Perguntas Frequentes (FAQ)
A investigação defensiva pode ser usada em qualquer processo?
Sim. Embora seja mais debatida no âmbito do Direito Penal, ela é plenamente aplicável em processos cíveis (como disputas societárias e direito de família), trabalhistas, processos administrativos disciplinares (PAD) e investigações corporativas internas.
O Ministério Público é obrigado a aceitar o relatório da investigação defensiva?
O Ministério Público e a autoridade policial devem receber o relatório e as petições apresentadas pela defesa. Contudo, o valor probatório conferido ao material será avaliado pelo órgão e, em última análise, pelo juiz da causa, com base no princípio do livre convencimento motivado.

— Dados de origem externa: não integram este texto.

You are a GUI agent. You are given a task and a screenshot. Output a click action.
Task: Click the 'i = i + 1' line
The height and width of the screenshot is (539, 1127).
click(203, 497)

O advogado pode exigir que órgãos públicos forneçam documentos para sua investigação?
O advogado tem a prerrogativa legal (Art. 7º, XIV do Estatuto da OAB) de acessar autos de flagrantes e investigações, além de poder requisitar certidões, cópias de documentos e informações junto a repartições públicas, desde que os dados não estejam sob sigilo judicial absoluto.
Qual a diferença entre a investigação defensiva e a atuação do detetive particular?
A investigação defensiva é uma atividade eminentemente jurídica, planejada e conduzida por um advogado. O detetive particular é um profissional técnico operacional que pode ser contratado pelo advogado para auxiliá-lo em diligências de campo, sempre sob a supervisão e diretrizes do patrono da causa.
Como as provas obtidas são introduzidas no processo judicial?
Elas são condensadas em um Relatório Técnico de Investigação Defensiva. Esse documento detalha a metodologia utilizada, lista as pessoas ouvidas, anexa os pareceres periciais e é protocolado nos autos do inquérito, da ação penal ou do processo cível como prova documental.
Conclusão
A justiça moderna não tolera a passividade. A investigação defensiva representa um divisor de águas na proteção de direitos, convertendo a defesa técnica em uma força ativa, científica e altamente qualificada. Seja para evitar uma acusação injusta na esfera pessoal, seja para proteger os ativos e a reputação de uma corporação através de auditorias internas seguras, a coleta preventiva de provas é a melhor estratégia de contingência jurídica.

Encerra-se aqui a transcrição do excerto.